Ransomware – Don’t Be the Next Victim

ransomware-bear

Ransomware is one of, if not THE, greatest threats facing small-to-midsize businesses today, and as ransomware continues to wreak havoc and catch headlines, it’s no wonder that IT teams are doubling down on protection against these debilitating attacks.

What is Ransomware?

Ransomware is a type of advanced malware attack that takes hold of a device, either locking the user out entirely or encrypting files so they cannot be used. This type of malware can infect your device in a variety of ways.
Whether downloaded from a malicious or compromised website, delivered as an attachment in a phishing email or dropped by exploit kits onto vulnerable systems, once executed the ransomware will either lock the computer or encrypt predetermined files. The attacker will then make themselves known with an “official” ransom demand, as well as thorough instructions and timelines on how to make a payment to regain your assets.

Phishing for Access

One of the most common methods of delivering ransomware is through a phishing email attack. These targeted emails are often written in a way that the unsuspecting users would never know that it wasn’t from a legitimate sender. They often contain a malicious link or download that grants the hacker passage to not just this device, but opens the door to your entire organization.

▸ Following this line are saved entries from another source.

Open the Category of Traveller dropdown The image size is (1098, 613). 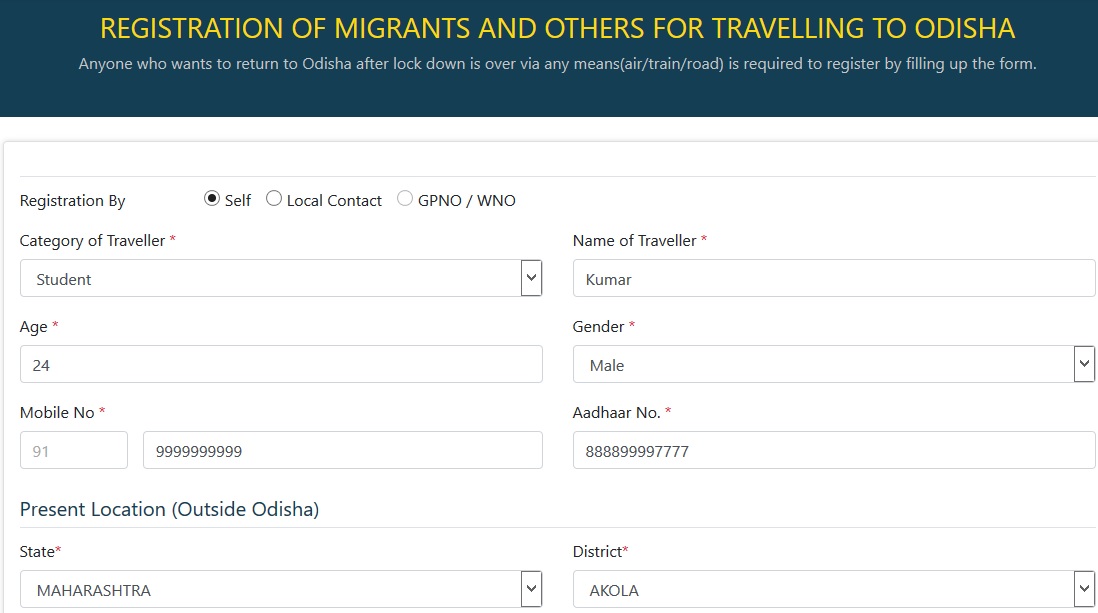[x=270, y=279]
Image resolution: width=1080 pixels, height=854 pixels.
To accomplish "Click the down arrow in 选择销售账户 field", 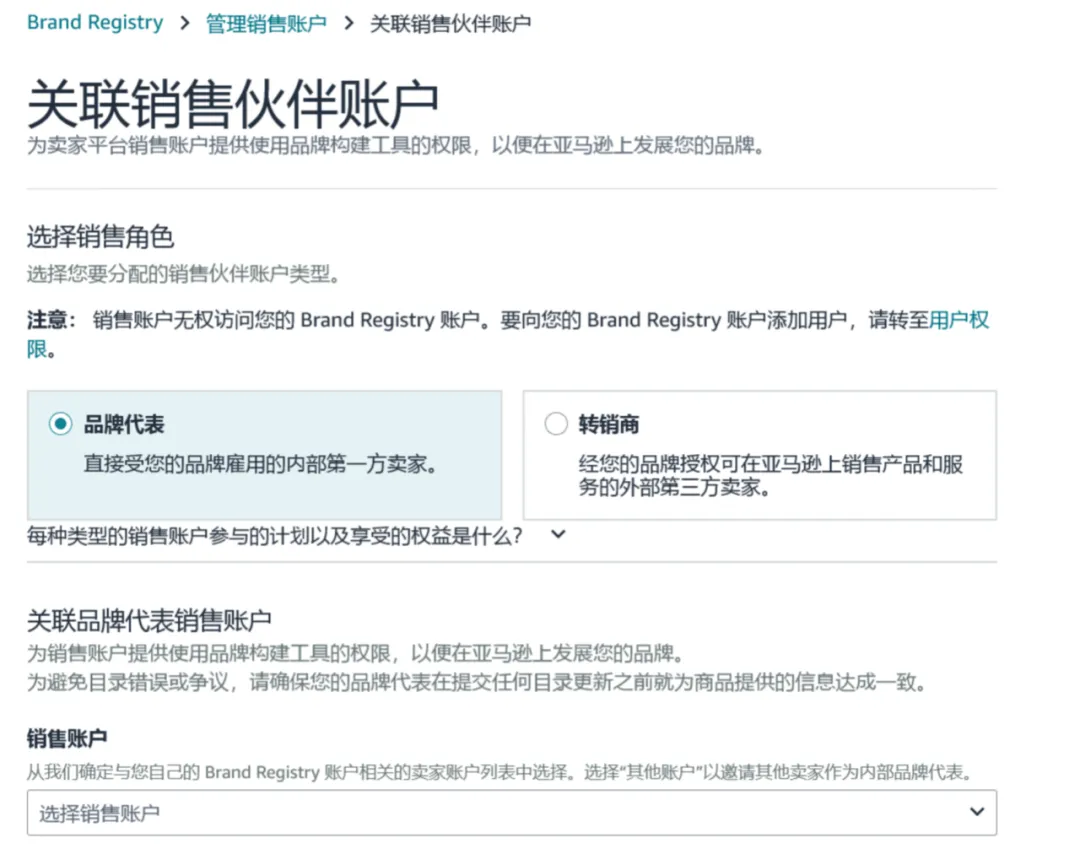I will pos(977,812).
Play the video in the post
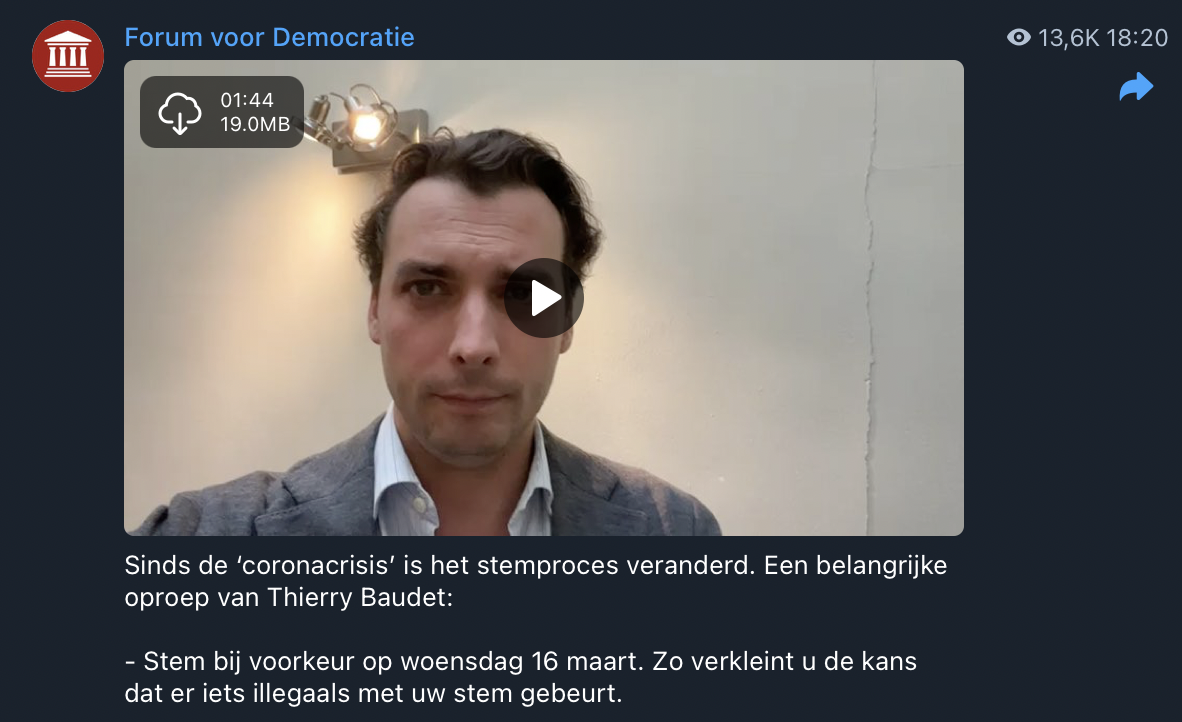This screenshot has width=1182, height=722. [544, 298]
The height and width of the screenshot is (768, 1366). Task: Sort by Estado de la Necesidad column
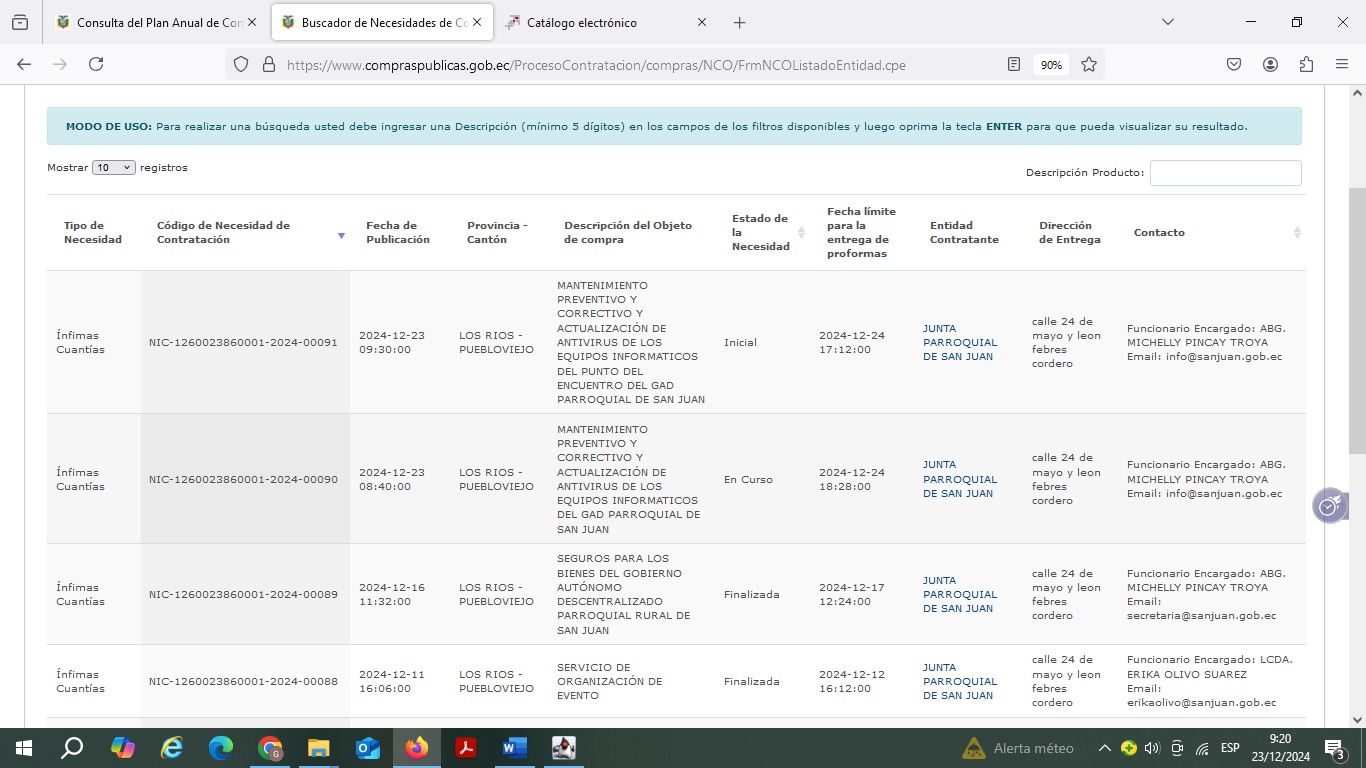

Spear-phishing is a more sophisticated targeted attempt to steal sensitive information from a specific victim for malicious reasons. This is achieved by acquiring personal details on the victim such as their friends, hometown, employer, locations they frequent, and what they have recently bought online.

The attackers then disguise themselves as a trustworthy friend or entity to acquire sensitive information, typically through email or other online messaging. This is the most successful form of acquiring confidential information on the internet, accounting for 91% of attacks.

Breaking into the Den

Email is the #1 ransomware delivery method

  • 31% through an email link
  • 28% via an email attachment
  • 24% through a website or web application

And the associated costs are soaring – the ransom demands (should you choose to pay) have increased from $294 in 2015 to an estimated average of $13,000 per attack in 2019. And there are no guarantees that paying the ransom will result in you regaining access to your files.

How to protect yourself

It’s agreed by all security experts that prevention is the best cure … there are commonsense measures that you should be sure you & your staff are aware of.

  • Invest in quality cyber security. This not only means a recognized Anti-Virus (our current recommendation is Kaspersky – but be sure to search for a good price) but also some form of real-time protection (For this Malwarebytes is by far our ‘turn-to’ resource)
  • Keep your Operating Systems & Software updated.
    Whilst the monthly reboot that updating Windows requires can be annoying, it is a small annoyance compared to losing access to all files on you computer or network
  • Make Backups … We can’t stress the importance of this enough. Use the rule of Three – If you don’t have 3 copies of your data on different media & different places then you don’t value it.
    Cloud storage has become very cheap & offers encryption & multi-factor authentication to ensure that your offline data is secure.
    USB Storage is also effective & affordable – as long as you do not have them physically connected at all times.
  • Stay aware of the risks that are prevalent – If you don’t recognize an email or attachment then DON’T open it … if it seems suspicious – it probably is!
    Check who emails are coming from – Whilst scammers can be very creative with designing their emails to look legitimate, their email address is harder to disguise.
  • Don’t click on anything unless you are sure it is legit.
    Banks, Government Agencies & Reliable Businesses do not usually send out emails that have clickable links – and if they do, hovering over the link should display the destination address in your browser bottom bar. If it doesn’t match the organization that it claims to be from then it probably isn’t!
  • If you get infected DON’T PAY!
    Contact your IT department or a local IT expert – chances are that they will have recovery & protection methods that will be far cheaper than what your cybercriminal is demanding!